Yet, interestingly enough, there is a kind of chronology to be followed in Les plages d’Agnès. From childhood to professional career, to the relationship with ‘Jacquot de Nantes’ (Jacques Demy), a real-life experience is present, with the man she loved and whom she faithfully accompanied until his death, and about whom she made a feature-length biography as well as several reconstructive documentaries. As the years have passed, her favorite places (metaphorically expanded as plages or beaches) recur, with herself as an ever-returning, devoted visitor.

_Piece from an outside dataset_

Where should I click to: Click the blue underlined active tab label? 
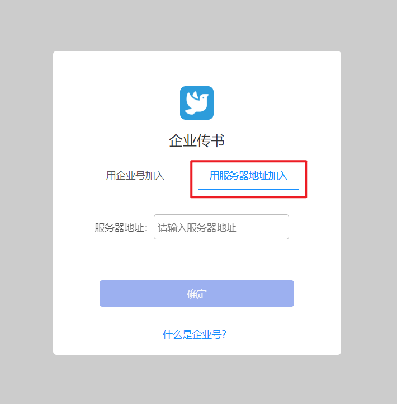pos(248,176)
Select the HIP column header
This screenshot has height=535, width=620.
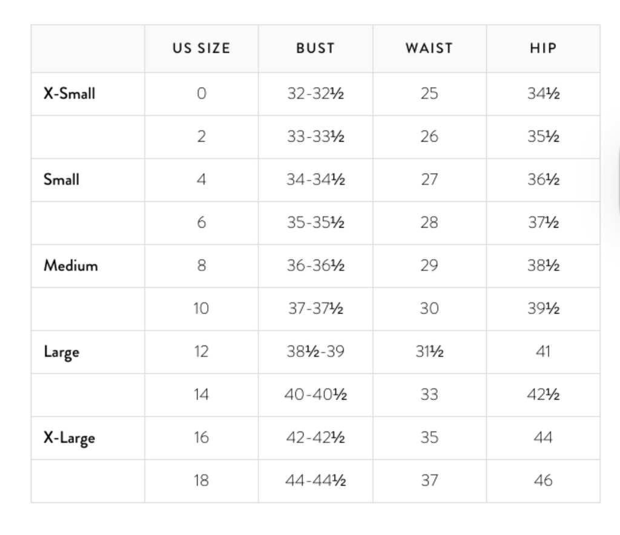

She is physically present, both in the past and the present while making this movie – daring to leave room for improvisation, enacting some funny or attractive scenes (like on the boat on the Seine), or inviting the collaborators of her company (Ciné-Tamaris) to ‘play with her’.

 

It would be almost impossible to categorise the many genres of Varda’s filmmaking: from commissioned shorts to poetic reflections, from installations to ‘classical’ fiction. They are coherent, always bearing the mark of the strong and lovable personality of Agnès V. herself. We can go back to the years of her apprenticeship, in the theatre with Jean Vilar, Alain Resnais and Gérard Philipe; or listening to Bachelard, bringing Chris Marker to the screen in his famous effigy. She is never alone, always surrounded by people she likes, filling the screen with her notes, gestures or compassionate sentiments, as in the case of the widows from Noirmoutier – like in one of her disarming recent installations, She and He, where she includes herself as a modest, never self-indulgent participant, having become one of them. (See my article in Rouge 9.)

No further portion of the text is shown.